Cinetragédia: Aeroporto 2015

Rubem Penz

Chegou às mãos de renomado diretor de Hollywood o seguinte roteiro cinematográfico: trama na qual as obras de ampliação da pista do aeroporto internacional de uma das mais importantes capitais de um país continental (cidade estrategicamente equidistante das duas maiores metrópoles do continente) sofreram um atraso de 20 anos. Ele folheou e, numa leitura vertical, pescou detalhes como mais de R$ 120 milhões já investidos, cerca de duas mil e quinhentas famílias cadastradas para ocuparem loteamentos (a maioria carente), algumas áreas desapropriadas sofrendo novas invasões, laudos de engenharia afirmando que o piso é inadequado para pousar aviões (desconsiderando o detalhe de que já há uma enorme pista em operação desde os anos 1950) e, se não bastasse, o plano de fazer outro aeroporto internacional inteiro a menos de 50 km de distância com a justificativa de ser mais econômico. Ele olhou para os produtores, pensou um pouco e respondeu:

– Esqueçam, todos sabem que não filmo comédias.

Envergonhados com a reação, trataram de alertar que o roteiro não era de uma história de trapalhadas.
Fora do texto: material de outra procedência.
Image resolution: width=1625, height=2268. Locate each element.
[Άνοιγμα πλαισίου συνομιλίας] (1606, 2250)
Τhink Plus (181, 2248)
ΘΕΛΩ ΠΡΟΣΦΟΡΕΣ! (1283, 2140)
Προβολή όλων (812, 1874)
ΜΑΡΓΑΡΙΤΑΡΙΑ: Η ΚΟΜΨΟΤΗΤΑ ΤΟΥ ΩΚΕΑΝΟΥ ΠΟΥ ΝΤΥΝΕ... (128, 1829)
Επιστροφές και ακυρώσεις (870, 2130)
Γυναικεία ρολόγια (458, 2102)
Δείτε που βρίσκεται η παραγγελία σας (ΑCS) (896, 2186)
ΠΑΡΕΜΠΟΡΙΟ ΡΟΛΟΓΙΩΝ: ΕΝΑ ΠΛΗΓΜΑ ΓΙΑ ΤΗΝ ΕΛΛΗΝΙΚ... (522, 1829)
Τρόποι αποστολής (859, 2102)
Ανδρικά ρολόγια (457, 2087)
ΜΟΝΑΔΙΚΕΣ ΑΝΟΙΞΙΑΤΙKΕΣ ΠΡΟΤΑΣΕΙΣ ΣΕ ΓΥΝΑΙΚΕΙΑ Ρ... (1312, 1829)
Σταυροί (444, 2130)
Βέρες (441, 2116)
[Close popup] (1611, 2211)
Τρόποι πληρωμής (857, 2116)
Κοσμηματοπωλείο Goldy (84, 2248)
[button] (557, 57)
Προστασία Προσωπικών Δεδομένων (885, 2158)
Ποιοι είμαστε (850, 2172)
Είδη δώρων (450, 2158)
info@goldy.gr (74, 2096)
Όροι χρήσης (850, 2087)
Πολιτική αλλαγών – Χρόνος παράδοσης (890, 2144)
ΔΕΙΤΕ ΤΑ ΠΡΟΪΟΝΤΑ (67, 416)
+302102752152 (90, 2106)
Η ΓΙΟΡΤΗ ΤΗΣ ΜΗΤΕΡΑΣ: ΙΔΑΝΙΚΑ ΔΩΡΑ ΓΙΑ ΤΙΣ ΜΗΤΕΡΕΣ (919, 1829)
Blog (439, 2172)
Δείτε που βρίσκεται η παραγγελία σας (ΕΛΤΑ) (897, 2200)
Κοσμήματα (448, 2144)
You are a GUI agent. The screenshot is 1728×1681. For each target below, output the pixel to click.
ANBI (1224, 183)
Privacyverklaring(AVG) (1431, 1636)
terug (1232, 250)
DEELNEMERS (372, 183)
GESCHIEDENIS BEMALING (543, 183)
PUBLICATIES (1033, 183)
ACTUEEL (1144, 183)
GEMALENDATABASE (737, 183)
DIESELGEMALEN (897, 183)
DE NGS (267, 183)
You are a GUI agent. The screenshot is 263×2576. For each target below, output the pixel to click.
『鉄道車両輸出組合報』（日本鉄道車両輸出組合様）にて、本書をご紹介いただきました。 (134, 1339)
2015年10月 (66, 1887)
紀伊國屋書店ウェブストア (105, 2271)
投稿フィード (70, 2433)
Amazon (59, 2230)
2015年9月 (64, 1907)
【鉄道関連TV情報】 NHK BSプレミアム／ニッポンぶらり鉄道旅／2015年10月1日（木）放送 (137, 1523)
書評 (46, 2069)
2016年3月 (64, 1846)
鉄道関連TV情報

Foi quando o diretor deu mais umas folheadas e respondeu:

– Esqueçam, já fiz filmes de gangster, um deles até me rendeu Oscar. Outro não me acrescentaria nada ao currículo.

Assustados com a reação, trataram de alertar que o roteiro não era de um filme de máfia. Então, o diretor repousou a mão sobre a capa, tamborilou com os dedos e respondeu:

– Esqueçam. Para filmes de realidade mágica há outros diretores mais adequados. Posso indicar pelo menos dois.

Espantados com a reação, trataram de alertar que o roteiro não era de um filme fantástico. Mas o diretor devolveu o volume para as mãos dos produtores e respondeu:

– Reconheço que filmes de conspiração até estão em bom momento. Façam-me o favor de trazer uma história mais crível e filmarei.

Temerosos com a reação, trataram de alertar que a história não era uma intrincada trama para derrubar governos. O diretor resolveu perguntar:

– Se isso não é uma comédia, não é sobre máfia, não se trata de fantasia nem de conspiração, que raio de roteiro é esse?

Para surpresa do diretor, os produtores disseram ser um filme baseado em fatos reais. Imediatamente foram postos porta afora: ele não era palhaço de acreditar em tanta sandice numa só história.